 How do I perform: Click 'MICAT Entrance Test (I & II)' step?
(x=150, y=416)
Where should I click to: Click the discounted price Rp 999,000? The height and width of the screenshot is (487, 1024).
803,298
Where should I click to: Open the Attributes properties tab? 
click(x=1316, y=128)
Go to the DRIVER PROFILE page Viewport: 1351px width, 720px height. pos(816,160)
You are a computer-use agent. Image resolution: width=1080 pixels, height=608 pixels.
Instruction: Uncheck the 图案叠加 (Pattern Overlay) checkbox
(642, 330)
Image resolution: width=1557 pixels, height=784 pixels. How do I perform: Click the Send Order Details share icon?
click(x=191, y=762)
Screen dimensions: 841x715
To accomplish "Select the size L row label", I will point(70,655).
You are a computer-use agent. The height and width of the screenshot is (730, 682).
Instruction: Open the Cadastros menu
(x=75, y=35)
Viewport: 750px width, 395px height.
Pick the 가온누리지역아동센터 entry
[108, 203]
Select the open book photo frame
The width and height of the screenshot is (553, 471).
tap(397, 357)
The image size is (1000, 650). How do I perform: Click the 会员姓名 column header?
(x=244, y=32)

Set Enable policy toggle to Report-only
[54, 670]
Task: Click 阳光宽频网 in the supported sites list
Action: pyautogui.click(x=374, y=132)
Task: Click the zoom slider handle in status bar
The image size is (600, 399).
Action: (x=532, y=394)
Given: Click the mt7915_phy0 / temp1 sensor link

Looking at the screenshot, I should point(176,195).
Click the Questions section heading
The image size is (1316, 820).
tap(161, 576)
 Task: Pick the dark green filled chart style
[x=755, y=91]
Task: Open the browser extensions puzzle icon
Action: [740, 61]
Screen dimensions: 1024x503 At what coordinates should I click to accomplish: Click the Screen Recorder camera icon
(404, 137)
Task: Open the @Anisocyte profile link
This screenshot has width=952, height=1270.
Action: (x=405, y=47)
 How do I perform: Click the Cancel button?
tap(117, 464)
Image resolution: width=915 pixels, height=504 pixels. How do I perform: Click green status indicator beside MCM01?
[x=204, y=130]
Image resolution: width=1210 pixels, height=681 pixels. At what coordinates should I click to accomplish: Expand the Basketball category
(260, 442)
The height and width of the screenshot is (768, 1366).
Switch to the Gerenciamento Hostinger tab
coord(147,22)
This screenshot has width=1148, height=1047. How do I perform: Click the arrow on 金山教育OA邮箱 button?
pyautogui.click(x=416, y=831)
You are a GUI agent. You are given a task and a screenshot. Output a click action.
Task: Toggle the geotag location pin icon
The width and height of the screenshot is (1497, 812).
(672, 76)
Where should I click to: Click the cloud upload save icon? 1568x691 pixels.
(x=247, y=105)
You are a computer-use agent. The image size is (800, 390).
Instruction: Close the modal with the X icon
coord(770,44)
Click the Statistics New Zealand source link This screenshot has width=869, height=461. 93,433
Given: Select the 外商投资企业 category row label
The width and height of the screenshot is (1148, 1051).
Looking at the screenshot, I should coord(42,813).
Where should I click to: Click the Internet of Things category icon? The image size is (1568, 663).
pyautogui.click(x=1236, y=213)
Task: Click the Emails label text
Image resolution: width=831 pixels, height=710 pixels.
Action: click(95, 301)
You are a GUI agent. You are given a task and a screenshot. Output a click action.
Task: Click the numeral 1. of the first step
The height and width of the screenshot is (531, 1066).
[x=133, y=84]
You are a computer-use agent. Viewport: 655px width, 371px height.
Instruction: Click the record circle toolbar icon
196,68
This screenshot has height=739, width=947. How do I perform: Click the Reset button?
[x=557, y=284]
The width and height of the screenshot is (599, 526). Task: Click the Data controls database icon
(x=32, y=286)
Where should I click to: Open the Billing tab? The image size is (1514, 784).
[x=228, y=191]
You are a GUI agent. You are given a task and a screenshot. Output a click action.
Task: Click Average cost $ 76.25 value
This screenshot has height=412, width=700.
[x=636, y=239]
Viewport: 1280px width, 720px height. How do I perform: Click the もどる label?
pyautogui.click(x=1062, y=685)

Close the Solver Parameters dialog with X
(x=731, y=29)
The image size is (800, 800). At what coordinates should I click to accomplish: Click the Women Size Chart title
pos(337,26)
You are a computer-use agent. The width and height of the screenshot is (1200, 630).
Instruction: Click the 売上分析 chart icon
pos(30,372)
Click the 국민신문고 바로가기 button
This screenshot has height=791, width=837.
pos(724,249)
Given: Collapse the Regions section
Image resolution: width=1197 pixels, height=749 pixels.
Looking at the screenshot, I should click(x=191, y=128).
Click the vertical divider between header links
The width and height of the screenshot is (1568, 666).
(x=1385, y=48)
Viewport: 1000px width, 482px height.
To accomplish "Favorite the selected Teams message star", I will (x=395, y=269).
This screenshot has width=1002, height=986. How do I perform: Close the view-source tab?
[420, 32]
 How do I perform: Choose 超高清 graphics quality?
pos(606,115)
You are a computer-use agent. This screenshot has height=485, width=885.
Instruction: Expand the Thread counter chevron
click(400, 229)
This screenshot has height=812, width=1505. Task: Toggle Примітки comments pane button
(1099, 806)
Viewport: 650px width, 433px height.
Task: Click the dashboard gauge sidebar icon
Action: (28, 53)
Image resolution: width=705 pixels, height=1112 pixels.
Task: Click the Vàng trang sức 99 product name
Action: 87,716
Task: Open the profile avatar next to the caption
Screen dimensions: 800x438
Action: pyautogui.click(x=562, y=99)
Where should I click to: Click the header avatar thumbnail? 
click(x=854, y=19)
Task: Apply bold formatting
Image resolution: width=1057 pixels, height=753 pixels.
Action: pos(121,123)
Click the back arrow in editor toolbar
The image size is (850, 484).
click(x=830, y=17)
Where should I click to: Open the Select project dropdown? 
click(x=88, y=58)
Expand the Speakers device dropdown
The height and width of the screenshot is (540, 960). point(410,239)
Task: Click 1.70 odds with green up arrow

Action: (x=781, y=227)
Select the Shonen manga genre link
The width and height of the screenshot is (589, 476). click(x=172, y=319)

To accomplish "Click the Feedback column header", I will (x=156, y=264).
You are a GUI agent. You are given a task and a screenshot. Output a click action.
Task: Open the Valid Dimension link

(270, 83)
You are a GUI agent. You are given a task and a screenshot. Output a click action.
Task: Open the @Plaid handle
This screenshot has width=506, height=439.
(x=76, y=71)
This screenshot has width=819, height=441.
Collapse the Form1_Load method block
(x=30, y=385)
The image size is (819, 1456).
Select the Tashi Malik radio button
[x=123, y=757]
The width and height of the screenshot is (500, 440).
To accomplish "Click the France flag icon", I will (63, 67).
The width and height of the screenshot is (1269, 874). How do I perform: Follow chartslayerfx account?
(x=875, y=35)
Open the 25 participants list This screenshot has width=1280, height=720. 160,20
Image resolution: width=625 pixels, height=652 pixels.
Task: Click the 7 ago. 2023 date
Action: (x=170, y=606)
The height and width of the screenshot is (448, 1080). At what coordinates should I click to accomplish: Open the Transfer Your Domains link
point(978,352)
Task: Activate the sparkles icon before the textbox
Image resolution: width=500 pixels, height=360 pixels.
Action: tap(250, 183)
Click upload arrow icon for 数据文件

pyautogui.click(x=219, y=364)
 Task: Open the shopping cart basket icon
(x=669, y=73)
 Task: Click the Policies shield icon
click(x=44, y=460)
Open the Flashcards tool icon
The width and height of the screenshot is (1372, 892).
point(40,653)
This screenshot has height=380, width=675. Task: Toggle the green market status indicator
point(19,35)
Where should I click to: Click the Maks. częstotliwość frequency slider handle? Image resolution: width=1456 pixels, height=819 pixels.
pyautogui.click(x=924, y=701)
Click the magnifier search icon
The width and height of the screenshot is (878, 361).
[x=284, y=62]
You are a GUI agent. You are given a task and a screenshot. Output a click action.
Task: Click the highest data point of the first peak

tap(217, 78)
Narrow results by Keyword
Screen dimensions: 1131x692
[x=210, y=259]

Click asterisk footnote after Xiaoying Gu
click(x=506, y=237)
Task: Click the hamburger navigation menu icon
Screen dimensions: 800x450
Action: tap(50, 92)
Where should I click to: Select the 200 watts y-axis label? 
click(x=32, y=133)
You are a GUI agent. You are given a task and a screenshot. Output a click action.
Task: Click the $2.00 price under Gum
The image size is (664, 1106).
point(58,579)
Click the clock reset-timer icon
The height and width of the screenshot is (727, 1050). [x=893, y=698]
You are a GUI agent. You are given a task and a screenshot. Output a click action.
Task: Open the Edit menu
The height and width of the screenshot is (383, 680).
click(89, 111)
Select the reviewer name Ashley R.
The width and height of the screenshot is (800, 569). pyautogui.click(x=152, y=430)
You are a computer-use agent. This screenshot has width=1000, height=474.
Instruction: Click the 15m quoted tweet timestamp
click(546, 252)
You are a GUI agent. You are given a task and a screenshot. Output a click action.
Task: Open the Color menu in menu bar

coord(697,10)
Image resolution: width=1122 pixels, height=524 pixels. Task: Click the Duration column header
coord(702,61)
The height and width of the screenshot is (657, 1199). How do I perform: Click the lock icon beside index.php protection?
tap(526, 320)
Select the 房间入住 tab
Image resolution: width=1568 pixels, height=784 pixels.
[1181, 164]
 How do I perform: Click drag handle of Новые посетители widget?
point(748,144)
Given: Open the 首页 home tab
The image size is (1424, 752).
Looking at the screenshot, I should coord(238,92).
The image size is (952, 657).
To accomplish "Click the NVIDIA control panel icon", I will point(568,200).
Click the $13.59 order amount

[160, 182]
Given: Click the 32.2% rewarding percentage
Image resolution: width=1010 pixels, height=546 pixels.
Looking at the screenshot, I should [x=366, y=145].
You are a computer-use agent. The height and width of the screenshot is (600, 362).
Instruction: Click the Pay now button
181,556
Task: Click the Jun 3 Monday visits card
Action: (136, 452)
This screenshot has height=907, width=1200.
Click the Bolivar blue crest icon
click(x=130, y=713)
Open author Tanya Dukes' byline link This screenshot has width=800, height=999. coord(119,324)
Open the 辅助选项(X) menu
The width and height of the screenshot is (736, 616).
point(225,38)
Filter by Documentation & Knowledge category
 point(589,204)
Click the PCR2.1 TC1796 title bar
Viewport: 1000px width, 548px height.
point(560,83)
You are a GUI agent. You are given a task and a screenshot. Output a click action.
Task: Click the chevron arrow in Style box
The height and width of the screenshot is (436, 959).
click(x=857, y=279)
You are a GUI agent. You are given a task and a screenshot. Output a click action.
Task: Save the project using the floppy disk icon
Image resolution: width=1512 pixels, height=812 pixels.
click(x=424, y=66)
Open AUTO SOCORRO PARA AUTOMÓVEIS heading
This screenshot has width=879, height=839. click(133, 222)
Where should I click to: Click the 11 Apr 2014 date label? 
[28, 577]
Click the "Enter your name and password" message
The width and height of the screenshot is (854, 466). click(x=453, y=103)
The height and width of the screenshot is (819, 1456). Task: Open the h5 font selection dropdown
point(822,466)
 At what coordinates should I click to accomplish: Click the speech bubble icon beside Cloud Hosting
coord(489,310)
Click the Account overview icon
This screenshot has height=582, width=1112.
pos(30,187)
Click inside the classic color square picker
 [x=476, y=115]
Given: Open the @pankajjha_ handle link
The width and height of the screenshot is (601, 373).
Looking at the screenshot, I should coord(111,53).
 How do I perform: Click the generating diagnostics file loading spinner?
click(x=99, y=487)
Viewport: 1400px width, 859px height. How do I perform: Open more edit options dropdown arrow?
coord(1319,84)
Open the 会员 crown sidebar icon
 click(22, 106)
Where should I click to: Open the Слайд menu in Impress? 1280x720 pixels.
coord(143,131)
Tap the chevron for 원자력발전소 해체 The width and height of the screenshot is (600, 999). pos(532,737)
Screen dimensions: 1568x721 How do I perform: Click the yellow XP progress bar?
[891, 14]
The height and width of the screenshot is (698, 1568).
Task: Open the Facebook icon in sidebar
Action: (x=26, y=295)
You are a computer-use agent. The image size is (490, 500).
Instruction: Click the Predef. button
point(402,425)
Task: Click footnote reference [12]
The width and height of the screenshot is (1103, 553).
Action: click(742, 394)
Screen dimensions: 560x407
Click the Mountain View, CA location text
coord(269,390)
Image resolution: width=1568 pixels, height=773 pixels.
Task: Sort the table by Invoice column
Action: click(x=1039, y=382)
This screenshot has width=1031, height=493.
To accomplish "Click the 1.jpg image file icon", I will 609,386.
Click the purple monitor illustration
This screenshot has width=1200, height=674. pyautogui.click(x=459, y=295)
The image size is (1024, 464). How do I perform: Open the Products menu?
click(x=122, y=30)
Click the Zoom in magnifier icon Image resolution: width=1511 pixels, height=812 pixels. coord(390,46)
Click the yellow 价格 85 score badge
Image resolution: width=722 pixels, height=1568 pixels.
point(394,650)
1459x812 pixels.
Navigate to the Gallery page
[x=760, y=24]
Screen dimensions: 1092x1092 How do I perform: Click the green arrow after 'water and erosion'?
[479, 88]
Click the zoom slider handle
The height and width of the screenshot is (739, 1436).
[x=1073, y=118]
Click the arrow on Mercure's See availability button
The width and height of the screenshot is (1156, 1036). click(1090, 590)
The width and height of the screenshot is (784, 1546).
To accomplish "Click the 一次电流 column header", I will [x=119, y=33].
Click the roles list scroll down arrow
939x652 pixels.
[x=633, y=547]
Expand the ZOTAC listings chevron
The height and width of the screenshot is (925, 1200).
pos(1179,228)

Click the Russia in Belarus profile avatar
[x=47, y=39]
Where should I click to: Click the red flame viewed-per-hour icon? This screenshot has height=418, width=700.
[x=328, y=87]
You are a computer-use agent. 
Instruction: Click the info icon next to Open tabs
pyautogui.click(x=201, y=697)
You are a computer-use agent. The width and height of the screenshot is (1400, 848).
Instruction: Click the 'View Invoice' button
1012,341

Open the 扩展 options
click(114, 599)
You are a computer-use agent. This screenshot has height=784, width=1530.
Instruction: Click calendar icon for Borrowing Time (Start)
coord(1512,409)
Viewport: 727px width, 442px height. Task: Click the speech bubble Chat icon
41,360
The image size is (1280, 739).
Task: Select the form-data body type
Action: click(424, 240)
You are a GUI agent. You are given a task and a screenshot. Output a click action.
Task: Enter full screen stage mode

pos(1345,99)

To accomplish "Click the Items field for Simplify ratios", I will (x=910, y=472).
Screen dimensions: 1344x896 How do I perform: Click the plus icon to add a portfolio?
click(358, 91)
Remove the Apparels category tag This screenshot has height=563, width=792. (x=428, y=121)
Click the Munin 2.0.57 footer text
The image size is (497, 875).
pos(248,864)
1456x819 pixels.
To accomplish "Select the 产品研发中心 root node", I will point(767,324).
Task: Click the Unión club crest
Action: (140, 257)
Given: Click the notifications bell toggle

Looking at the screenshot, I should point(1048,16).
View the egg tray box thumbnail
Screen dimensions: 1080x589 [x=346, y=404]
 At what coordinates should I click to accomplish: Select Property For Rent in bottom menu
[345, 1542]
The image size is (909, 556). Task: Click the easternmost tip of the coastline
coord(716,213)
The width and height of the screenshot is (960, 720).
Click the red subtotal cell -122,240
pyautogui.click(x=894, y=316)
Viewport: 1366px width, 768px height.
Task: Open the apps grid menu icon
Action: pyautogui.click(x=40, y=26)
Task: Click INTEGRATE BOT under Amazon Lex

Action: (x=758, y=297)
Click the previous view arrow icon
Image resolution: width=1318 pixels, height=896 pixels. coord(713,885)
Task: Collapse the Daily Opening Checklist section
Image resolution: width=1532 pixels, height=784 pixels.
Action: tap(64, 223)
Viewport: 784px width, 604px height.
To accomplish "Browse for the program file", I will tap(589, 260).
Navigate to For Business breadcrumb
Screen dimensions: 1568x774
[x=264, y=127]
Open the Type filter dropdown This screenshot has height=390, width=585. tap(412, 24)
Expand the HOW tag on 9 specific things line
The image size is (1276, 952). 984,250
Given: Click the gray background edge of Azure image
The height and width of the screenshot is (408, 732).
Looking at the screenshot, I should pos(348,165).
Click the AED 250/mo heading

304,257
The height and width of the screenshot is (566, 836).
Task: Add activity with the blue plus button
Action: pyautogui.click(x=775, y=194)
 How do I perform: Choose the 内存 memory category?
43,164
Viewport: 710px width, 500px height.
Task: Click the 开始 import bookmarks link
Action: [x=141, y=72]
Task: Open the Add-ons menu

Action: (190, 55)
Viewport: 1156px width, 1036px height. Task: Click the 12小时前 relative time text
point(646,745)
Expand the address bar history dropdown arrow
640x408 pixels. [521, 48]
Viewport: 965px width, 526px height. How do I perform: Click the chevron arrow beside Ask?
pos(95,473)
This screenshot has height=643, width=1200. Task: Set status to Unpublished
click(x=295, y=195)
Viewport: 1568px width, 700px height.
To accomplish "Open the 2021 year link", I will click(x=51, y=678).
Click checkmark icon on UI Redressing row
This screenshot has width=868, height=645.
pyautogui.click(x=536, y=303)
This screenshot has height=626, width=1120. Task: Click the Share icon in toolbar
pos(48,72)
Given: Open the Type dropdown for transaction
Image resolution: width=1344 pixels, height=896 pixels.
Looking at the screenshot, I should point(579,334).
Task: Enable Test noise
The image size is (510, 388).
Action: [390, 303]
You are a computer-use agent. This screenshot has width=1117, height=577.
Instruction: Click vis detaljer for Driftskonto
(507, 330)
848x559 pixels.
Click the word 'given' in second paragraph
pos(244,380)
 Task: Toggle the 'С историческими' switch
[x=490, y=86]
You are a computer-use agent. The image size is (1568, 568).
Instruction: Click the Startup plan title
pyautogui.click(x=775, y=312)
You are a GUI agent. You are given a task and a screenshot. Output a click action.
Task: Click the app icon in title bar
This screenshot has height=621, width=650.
•••••
What you are asked to do
Take the lines above from the one containing "Instruction: Click the 売上分析 chart icon" down to the one containing "Given: Collapse the Regions section", and transcribe them exactly, both ends included.

Response below
Instruction: Click the 売上分析 chart icon
pos(30,372)
Click the 국민신문고 바로가기 button
This screenshot has height=791, width=837.
pos(724,249)
Given: Collapse the Regions section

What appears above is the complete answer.